── INPUT MATERIAL
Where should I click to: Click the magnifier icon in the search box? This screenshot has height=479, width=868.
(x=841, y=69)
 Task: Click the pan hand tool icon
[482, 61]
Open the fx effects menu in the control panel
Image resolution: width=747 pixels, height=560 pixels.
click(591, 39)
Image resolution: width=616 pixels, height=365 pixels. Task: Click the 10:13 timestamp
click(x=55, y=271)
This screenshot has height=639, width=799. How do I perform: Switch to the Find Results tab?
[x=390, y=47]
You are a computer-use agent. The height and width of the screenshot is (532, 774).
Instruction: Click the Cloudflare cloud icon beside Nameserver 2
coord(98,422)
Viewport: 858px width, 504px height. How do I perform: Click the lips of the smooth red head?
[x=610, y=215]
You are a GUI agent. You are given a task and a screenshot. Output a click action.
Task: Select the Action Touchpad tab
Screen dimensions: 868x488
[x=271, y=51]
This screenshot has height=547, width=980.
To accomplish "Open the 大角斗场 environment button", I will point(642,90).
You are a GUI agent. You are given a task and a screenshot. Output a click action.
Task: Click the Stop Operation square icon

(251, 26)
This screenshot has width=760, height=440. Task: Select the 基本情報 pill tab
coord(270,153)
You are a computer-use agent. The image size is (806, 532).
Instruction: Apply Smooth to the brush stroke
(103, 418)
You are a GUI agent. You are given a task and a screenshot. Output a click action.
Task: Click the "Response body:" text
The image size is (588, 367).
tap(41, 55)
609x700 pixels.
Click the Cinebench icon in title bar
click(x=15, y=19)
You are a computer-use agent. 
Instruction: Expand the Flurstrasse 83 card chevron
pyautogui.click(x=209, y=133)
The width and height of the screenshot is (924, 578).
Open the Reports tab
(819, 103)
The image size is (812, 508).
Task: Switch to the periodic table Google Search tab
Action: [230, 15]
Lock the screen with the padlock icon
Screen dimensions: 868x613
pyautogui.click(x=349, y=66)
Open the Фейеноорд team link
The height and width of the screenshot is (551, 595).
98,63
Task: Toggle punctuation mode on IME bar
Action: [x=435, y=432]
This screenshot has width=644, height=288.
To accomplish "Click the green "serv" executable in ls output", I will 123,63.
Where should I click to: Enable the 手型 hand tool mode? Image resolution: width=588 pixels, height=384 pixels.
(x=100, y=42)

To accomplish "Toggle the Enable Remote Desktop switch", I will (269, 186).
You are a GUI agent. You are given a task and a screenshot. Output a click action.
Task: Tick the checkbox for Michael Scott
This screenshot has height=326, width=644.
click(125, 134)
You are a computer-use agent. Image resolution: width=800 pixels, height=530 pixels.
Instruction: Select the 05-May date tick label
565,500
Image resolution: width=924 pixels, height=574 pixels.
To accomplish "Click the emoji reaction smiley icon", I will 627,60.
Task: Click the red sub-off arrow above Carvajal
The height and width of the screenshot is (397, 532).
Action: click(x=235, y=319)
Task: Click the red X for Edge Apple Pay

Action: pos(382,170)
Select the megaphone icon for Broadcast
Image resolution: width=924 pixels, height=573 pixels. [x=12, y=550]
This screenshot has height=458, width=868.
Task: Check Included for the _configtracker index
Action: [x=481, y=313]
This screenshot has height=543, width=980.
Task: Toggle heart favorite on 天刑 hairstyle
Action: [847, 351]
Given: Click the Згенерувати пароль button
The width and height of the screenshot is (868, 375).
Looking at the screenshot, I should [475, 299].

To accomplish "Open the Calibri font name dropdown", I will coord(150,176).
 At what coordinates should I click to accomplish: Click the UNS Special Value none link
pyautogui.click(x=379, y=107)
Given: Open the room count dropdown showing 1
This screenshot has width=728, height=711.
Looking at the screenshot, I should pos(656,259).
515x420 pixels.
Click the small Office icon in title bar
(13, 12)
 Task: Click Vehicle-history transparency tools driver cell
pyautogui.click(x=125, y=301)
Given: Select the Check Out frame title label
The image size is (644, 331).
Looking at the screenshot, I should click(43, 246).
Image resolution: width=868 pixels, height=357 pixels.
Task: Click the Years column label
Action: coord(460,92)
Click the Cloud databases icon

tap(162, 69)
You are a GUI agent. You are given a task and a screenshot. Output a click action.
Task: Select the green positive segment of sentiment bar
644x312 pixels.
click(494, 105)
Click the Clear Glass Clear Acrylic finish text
────
Please show every line of the material that contains the string "dropdown".

= WRITTEN SOLUTION =
To accomplish "Open the Calibri font name dropdown", I will coord(150,176).
Given: Open the room count dropdown showing 1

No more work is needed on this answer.